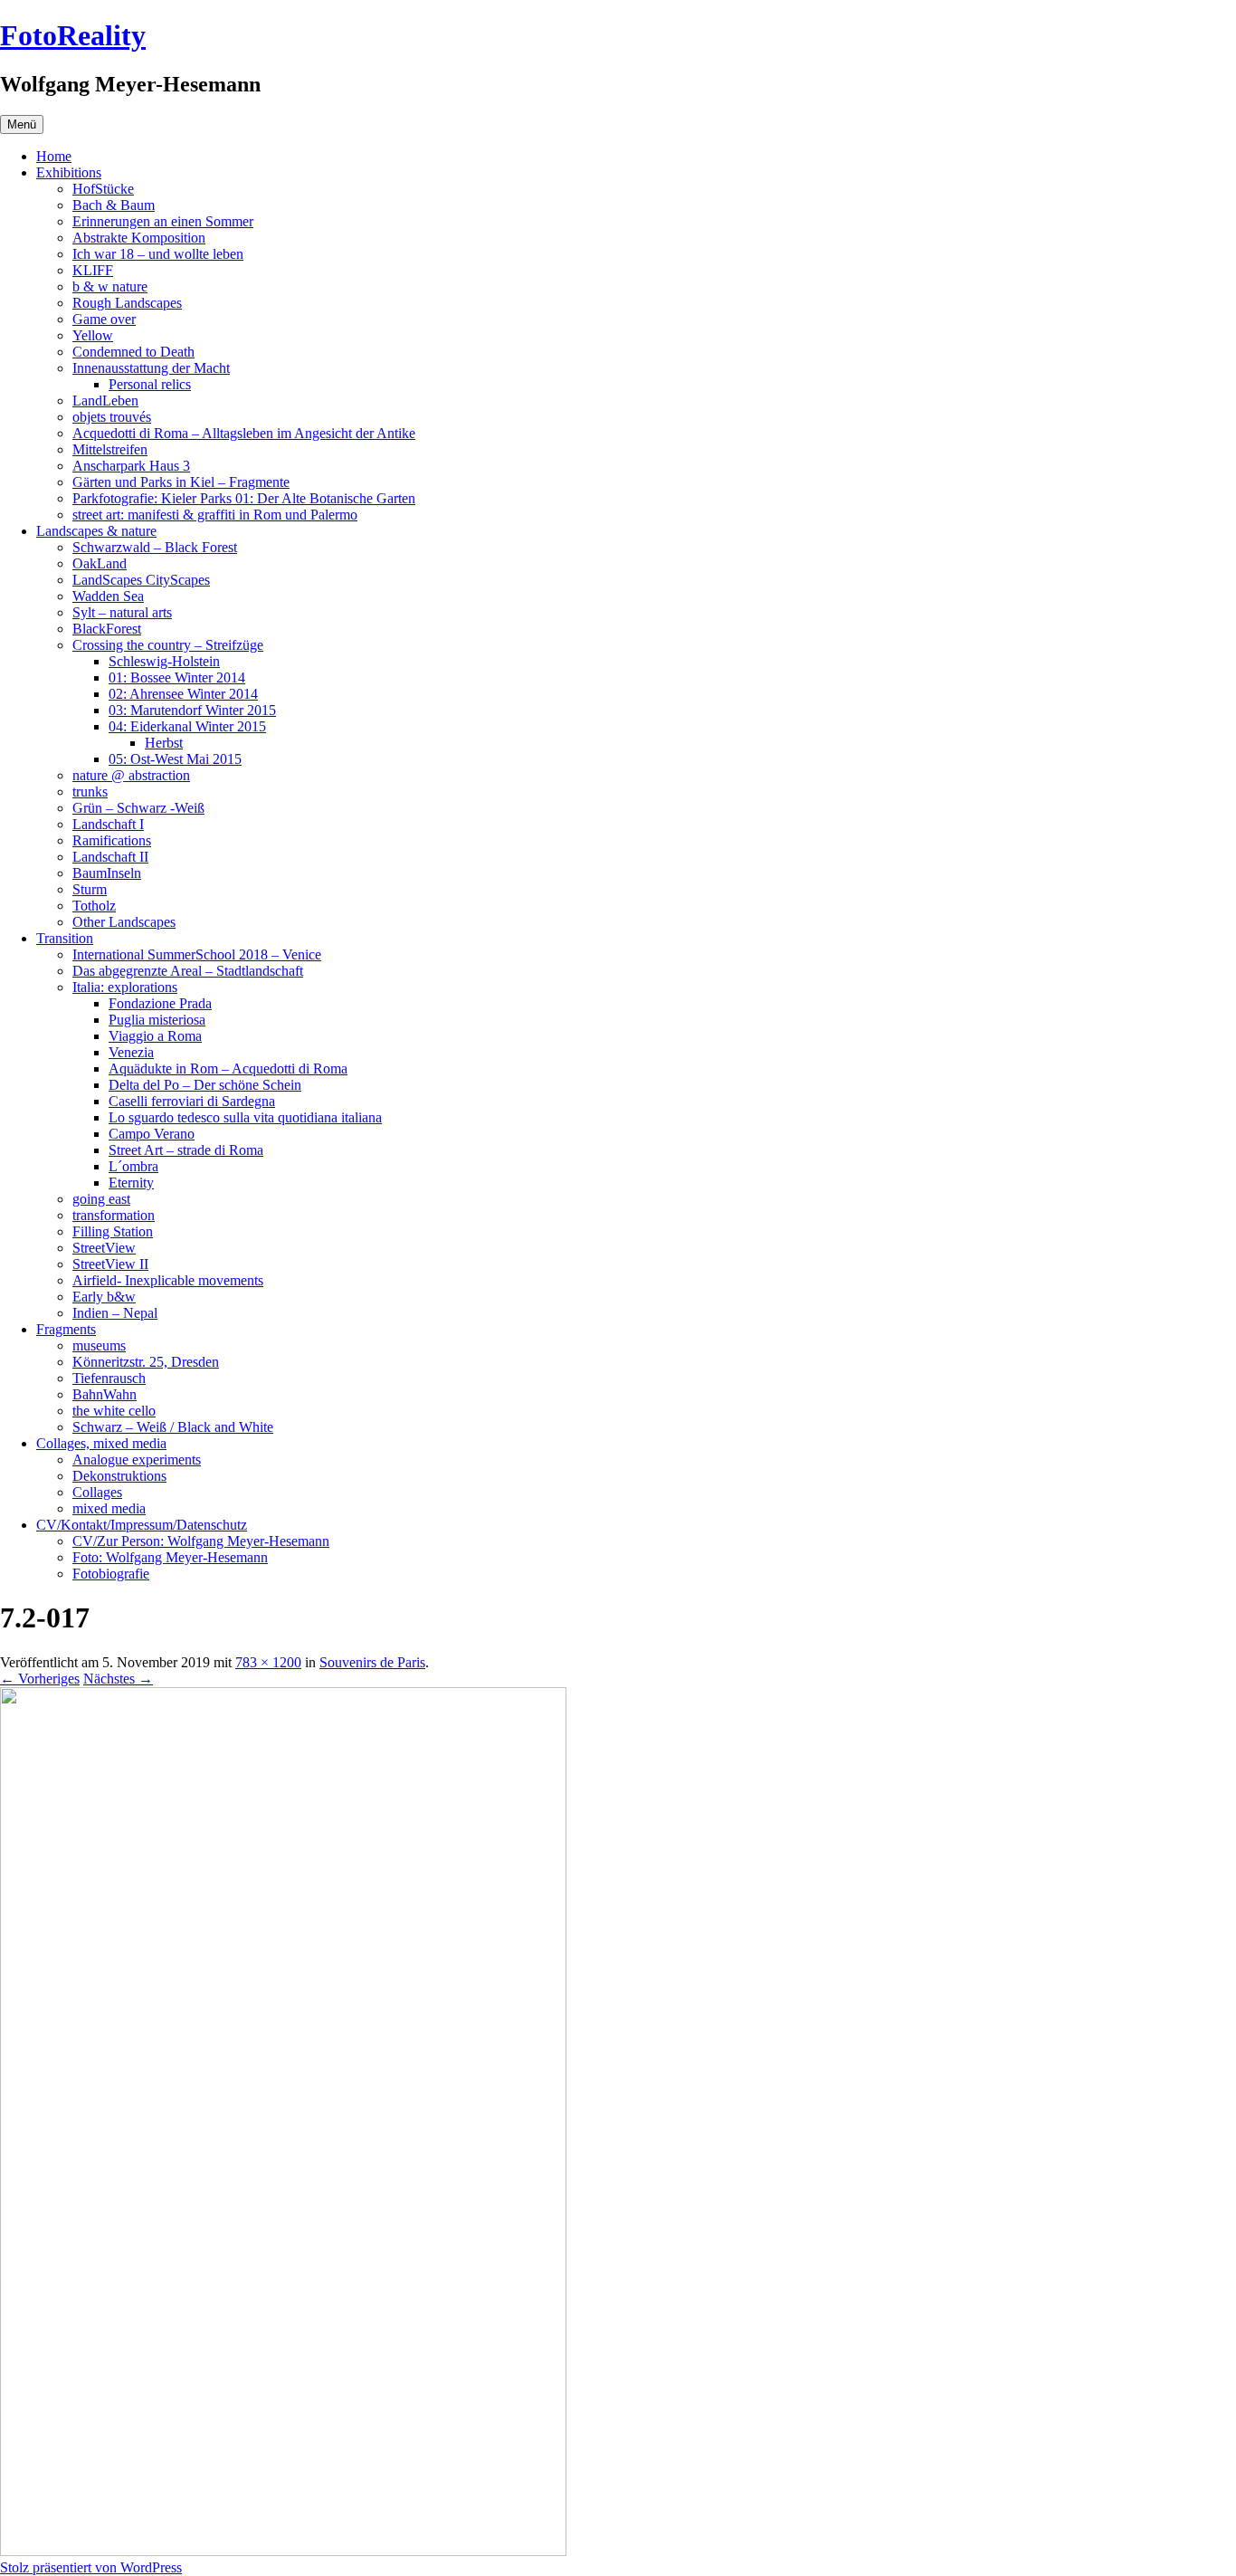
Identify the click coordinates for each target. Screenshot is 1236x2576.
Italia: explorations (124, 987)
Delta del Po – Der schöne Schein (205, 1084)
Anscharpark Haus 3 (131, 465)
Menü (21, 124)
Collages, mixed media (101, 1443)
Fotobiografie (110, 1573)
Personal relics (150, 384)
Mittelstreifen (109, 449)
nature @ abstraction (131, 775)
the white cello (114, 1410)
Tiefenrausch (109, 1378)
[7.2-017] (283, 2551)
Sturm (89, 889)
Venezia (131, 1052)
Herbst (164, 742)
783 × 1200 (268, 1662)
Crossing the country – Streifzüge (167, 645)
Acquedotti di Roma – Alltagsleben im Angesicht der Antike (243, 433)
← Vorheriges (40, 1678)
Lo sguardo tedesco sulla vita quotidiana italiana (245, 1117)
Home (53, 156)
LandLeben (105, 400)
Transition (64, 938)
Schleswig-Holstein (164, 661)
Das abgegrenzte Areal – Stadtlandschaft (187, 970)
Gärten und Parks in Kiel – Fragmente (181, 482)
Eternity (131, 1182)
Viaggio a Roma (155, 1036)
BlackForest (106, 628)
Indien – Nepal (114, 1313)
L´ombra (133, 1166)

::::::

◆ TASK OBJECTIVE
For the records above, how many lines contain the word "Roma"? Reply with the number only.

◆ OUTPUT OF THE TASK
2